● Exercise description
Continue the article below about families who turned to do-it-yourself medical tests after doctors could not help them. Begin right after its final sentence.

● Passage for review

Doctors couldn't help. They turned to a shadow system of DIY medical tests.

Doctors couldn’t help. They turned to a shadow system of DIY medical tests.

Buoyed by regulatory vacuums, Silicon Valley is building a booming online wellness market that aims to leave the doctor’s office behind.

By Elizabeth Dwoskin, Daniel Gilbert and Tatum Hunter
June 9, 2024 at 6:02 a.m. EDT



Angelika Sharma at home in Livingston, N.J., with her 3-year-old daughter Annika. Sharma turned to a medical start-up to learn the cause of her daughter's food sensitivities. (Melanie Landsman for The Washington Post)

Angelika Sharma was desperate. An array of basic first foods — from bananas to sweet potatoes — caused her six-month old Annika to vomit uncontrollably, so many times in one night that she landed in the hospital for dehydration.

Half a dozen pediatric specialists largely dismissed her daughter’s ailments, Sharma said, forcing her to leave her job as a hospitality executive, because "you can’t just have any babysitter looking after a child” with such serious reactions to food.

● Dataset section

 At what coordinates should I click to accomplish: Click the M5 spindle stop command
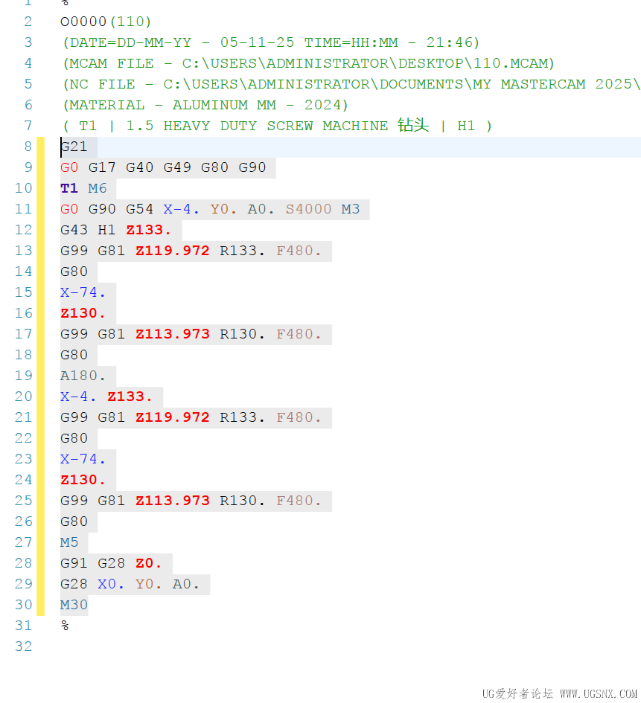(x=69, y=542)
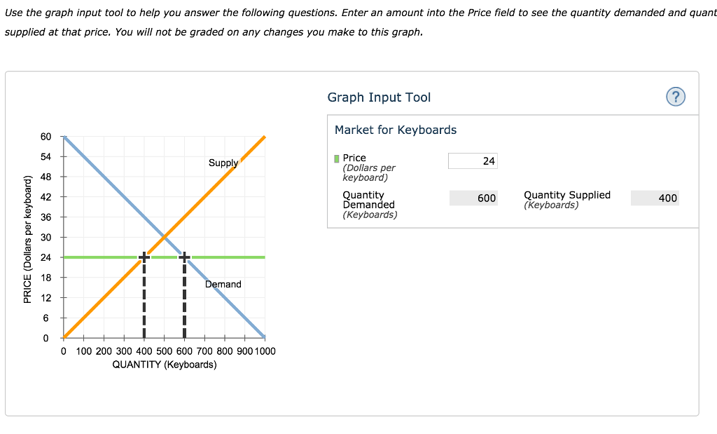Click the Supply label on the chart

coord(223,163)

● Answer space
After a year and a half, an answer came finally in the form of a Facebook ad for Tiny Health, a Silicon Valley start-up that could test her baby’s gut microbiome. Using a bead of stool swabbed from a diaper, the company diagnosed the problem: Annika’s gut was overcrowded with P. vulgatus, a common bacteria. A company nutritionist recommended a probiotic, sauerkraut and exposure to animal microbes through daily visits to the petting zoo. … Within months, Annika’s food reactions were normal. More tests showed a gut transformed.



Sharma has a meal with her daughter. (Melanie Landsman for The Washington Post)

A new world of DIY testing is changing the relationship between physicians and patients, allowing people like Sharma to bypass the doctors office and take medical tests on their own. Buoyed by a growing network of independent labs, Silicon Valley start-ups now offer tests for a battery of conditions including menopause, food sensitivity, thyroid function, testosterone levels, ADHD and sexually-transmitted diseases. The growth is fueled by a growing distrust of Big Medicine and confidence in home-testing borne from the Covid pandemic.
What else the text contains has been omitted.